(Raw data)

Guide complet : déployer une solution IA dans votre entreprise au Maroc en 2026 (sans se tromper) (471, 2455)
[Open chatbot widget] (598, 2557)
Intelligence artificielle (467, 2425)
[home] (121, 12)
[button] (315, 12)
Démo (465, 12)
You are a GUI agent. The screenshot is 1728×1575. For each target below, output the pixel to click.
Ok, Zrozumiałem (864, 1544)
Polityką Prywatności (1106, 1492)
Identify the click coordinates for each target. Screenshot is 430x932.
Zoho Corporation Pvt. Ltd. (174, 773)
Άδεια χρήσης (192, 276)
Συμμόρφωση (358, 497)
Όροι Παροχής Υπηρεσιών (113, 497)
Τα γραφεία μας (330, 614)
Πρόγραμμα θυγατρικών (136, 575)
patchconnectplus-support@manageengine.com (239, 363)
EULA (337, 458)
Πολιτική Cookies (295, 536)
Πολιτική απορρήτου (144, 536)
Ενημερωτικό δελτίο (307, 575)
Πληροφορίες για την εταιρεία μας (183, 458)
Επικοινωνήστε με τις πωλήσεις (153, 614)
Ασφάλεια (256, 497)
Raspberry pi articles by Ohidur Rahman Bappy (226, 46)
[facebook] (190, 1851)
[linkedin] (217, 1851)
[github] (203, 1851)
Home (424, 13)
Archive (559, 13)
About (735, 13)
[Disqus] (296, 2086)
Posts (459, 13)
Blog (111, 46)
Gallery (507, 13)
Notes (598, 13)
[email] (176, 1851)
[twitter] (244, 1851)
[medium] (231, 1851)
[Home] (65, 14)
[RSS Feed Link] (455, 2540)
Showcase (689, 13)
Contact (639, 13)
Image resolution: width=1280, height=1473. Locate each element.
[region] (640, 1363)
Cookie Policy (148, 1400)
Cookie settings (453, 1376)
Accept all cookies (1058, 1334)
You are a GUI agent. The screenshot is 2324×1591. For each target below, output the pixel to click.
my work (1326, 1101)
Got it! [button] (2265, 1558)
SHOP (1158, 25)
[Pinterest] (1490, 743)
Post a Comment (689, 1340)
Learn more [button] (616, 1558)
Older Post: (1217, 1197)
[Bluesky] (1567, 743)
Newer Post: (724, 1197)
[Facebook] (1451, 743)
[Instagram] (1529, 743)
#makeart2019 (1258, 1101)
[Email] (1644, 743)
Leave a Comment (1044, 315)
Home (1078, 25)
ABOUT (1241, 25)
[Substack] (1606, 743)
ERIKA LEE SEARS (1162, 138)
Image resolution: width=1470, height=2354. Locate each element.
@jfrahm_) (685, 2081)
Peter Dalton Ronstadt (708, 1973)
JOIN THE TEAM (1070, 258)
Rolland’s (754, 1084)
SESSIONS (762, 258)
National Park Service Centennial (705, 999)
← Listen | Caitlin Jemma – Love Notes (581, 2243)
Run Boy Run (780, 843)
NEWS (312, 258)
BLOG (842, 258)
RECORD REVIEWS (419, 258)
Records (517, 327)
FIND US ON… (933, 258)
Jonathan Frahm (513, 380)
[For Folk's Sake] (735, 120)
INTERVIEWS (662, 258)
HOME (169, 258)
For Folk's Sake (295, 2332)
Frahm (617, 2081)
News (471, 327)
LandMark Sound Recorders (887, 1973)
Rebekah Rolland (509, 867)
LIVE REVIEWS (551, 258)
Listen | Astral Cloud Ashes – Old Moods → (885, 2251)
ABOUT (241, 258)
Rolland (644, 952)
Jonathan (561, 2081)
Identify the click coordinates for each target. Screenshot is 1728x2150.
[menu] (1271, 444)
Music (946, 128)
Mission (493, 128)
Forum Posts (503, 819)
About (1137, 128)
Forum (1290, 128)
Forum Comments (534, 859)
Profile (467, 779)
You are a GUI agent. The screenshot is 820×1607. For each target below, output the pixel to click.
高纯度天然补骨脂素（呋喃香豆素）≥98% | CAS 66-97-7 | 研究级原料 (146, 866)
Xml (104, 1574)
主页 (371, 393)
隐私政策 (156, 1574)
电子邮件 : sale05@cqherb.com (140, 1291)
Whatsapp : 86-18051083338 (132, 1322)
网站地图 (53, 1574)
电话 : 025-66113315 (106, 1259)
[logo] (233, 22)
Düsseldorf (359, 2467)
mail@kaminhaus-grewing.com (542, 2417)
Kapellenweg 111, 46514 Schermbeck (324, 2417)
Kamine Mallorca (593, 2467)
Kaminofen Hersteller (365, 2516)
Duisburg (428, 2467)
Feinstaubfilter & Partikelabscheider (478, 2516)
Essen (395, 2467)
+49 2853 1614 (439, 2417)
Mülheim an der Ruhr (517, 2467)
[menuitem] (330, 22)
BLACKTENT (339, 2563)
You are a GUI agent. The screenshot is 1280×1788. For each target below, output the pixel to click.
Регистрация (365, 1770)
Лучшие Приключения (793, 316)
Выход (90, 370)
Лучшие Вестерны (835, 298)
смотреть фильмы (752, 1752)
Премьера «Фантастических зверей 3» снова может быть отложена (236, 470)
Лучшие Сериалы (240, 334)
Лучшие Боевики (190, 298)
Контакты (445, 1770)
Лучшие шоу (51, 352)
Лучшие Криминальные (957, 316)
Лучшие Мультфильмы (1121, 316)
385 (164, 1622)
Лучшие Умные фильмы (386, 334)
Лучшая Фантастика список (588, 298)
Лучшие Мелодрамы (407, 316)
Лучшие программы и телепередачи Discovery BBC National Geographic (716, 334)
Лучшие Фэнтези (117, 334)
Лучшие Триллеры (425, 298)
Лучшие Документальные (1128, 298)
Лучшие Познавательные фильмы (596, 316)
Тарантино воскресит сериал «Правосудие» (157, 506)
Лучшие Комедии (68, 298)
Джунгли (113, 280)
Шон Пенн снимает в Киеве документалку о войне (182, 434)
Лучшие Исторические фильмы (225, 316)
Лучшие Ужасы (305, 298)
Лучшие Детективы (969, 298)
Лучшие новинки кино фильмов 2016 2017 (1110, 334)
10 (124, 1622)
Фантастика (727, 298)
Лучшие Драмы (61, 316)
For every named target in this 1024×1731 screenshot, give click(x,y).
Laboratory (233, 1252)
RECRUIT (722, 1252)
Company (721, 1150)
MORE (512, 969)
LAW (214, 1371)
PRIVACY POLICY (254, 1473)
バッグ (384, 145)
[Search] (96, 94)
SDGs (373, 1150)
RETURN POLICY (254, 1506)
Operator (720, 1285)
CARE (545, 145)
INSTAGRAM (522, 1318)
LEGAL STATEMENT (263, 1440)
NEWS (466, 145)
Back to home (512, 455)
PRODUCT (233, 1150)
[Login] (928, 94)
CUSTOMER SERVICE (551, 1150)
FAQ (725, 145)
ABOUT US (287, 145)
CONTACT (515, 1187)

(Your objective) Copy out each line of the data that has the word "agent" in it.

(Written answer)
You are a GUI agent. The screenshot is 1728×1575. For each target below, output the pixel to click.
You are a GUI agent. The screenshot is 2324×1591. For each target below, output the pixel to click.
You are a GUI agent. The screenshot is 820×1607. For each target below, output the pixel to click.
You are a GUI agent. The screenshot is 1280×1788. For each target below, output the pixel to click.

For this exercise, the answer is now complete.